Готтфрид посмотрел на друга. Обычно подобные фразочки он отпускал с усмешкой и настолько по-доброму, что даже сердиться на него не хотелось. Сейчас же он был мрачнее тучи.
— Что с тобой такое, а? — Готтфрид вырулил на подъем и уставился на друга.
— За дорогой следи лучше.
— Я всегда слежу за дорогой. А вот ты сам на себя не похож.
— Мария спрашивала, куда это ты подевался, — Алоиз натянуто улыбнулся.
— Это повергло тебя в пучину отчаяния? — хмыкнул Готтфрид. — Или ты, как всегда, переводишь стрелки?
Алоиз умолк и уставился в окно. Готтфрид резко затормозил и завис посреди одной из водзушных трасс.
— Знаешь что?
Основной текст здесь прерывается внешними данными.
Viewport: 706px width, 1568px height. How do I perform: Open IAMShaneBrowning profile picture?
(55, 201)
Или ты сейчас же говоришь, какого черта у тебя там стряслось, или я никуда дальше не еду!
— Шантаж.
— Он самый, — подтвердил Готтфрид. — Еще немного — и в ход пойдут угрозы.
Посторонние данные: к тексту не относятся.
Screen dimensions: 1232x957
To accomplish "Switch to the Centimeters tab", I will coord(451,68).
Готтфрид был уверен — теперь Алоиз расколется. У них с детства не было друг от друга особенных секретов. Скорее всего, Алоиз бы и сам вскоре все рассказал, но день и без того обещал быть слишком напряженным.
— Штайнбреннер, с-сука, — выдохнул Алоиз сквозь зубы.
— Что Штайнбреннер?
— Явился. Явился в наш бар.
— Это общественный бар, — возразил Готтфрид. — Кто угодно может туда прийти. Даже чертов Швайнсшванцсшайссебреннер!
— Он увивается за Магдалиной, — мрачно процедил Алоиз. — Похотливая сволота!
Готтфрид побарабанил пальцами по штурвалу и рванул с места. Догадки о тайных злонамеренных мотивах Штайнбреннера роились в его голове, точно жужжащее полчище мух, одна другой краше.
— Ты уверен? — не то чтобы Готтфрид сомневался, но выказывать собственного беспокойства ему не хотелось.
— Уверен, — мрачно отозвался Алоиз. — Уверен, мать его!
— Он женат.
— Когда это ему мешало? Ну когда? — Алоиз горько покачал головой. — И потом, они прогрессивные.
Готтфрид вспомнил, как он с сомнением высказался о том, что не понимает, зачем те немногие, которые все еще вступают в брак, все равно не хранят друг другу верность, за исключением моментов, связанных с воспроизводством. Его тогда все подняли на смех, и даже Алоиз высказался, что сам Готтфрид так рассуждает только от того, что ему ни брак, ни дети не положены, а женщины не стремятся разделить с ним не то что половину жизни, но и постель на ночь. А теперь и сам Алоиз сидел и едва сдерживался, чтобы не лопнуть от ревности.
— Погоди, — попробовал поддержать друга Готтфрид. — Может, все не так плохо? Тебе же удалось даже обнять эту недотрогу. С чего ты взял, что Шванцбреннер окажется удачливее?